Forconi aggrediscono Osvaldo Napoli, lo sdegno delle forze politiche

ULTIMO AGGIORNAMENTO 10:00

forconiPotrebbe sembrare la scena di un film comico, magari dell’ultimo cinepanettone natalizio. Invece è quanto realmente accaduto ieri davanti all’entrata dei gruppi parlamentari di Montecitorio a Roma. Una cinquantina di attivisti dei cosiddetti “forconi” si sono radunati all’esterno di Montecitorio, urlando e sventolando alcuni tricolori.

Ad un certo punto è giunto il parlamentare piemontese di Forza Italia, oggi consigliere comunale di Torino, Osvaldo Napoli. I “forconi” dapprima gli leggono una sorta di “capo d’imputazione”, in seguito cominciano a strattonarlo chiedendo a gran voce che la polizia intervenga per arrestarlo.
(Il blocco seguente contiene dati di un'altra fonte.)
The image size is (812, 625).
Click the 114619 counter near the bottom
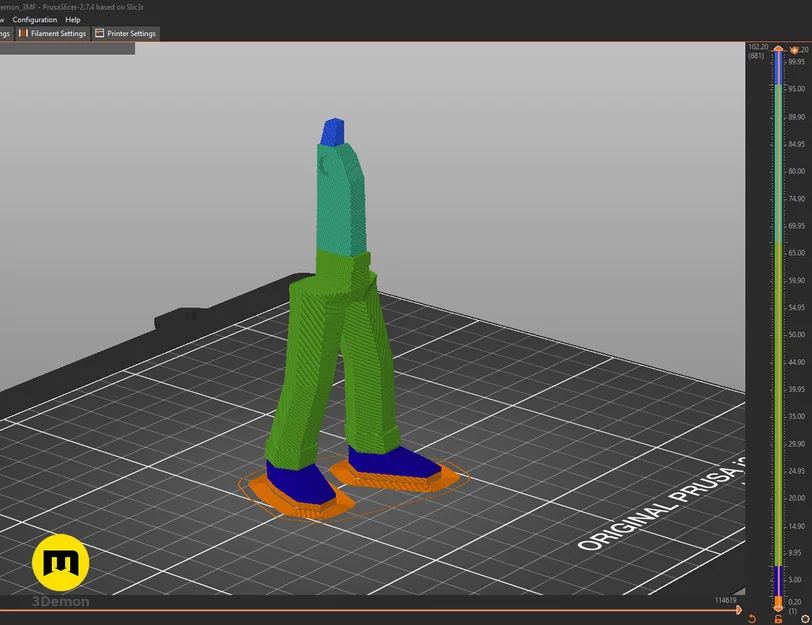pos(726,600)
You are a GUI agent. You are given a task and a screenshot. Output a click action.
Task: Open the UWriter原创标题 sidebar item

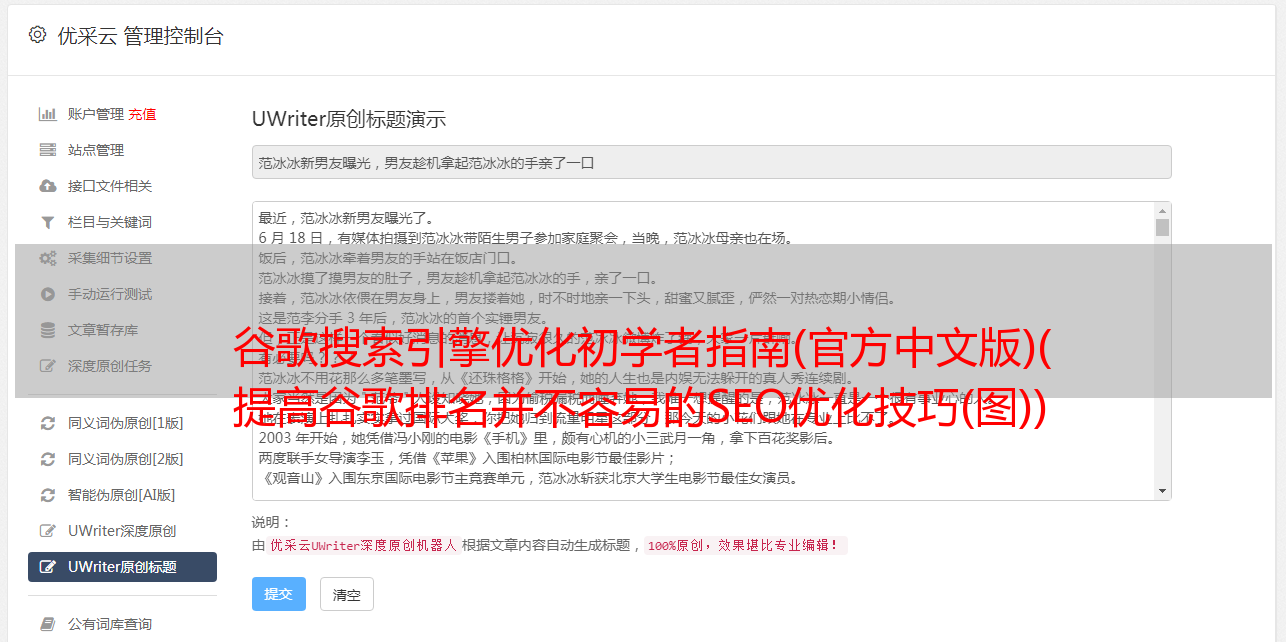[122, 567]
Si scatena un parapiglia, con le stesse forze dell’ordine a cercare di ‘liberare’ Napoli e riportare la calma. I “forconi” non demordono, e spiegano che il politico deve essere arrestato perchè “C’è un articolo della costituzione che ce lo permette, permette ai cittadini di arrestare i ladri”.

Osvaldo Napoli, confermando poi ai cronisti di star bene, ha definito il manipolo di attivisti dei “pazzi delinquenti”. Sdegno da parte di tutte le forze politiche in merito all’accaduto. “Ecco i frutti della campagna populista di stampo grillino. La mia vicinanza a Osvaldo Napoli”, ha commentato il senatore torinese del PD, Stefano Esposito. Episodio stigmatizzato anche dal presidente del Consiglio Comunale Fabio Versaci (M5S), che ha definito i “forconi” che hanno aggredito Osvaldo Napoli “un manipolo di imbecilli”. Allo stesso tempo, Versaci ha definito altrettanto vergognose le parole del ‘democrat’ Esposito, e ha lanciato l’hashtag #EspositoChiediScusa.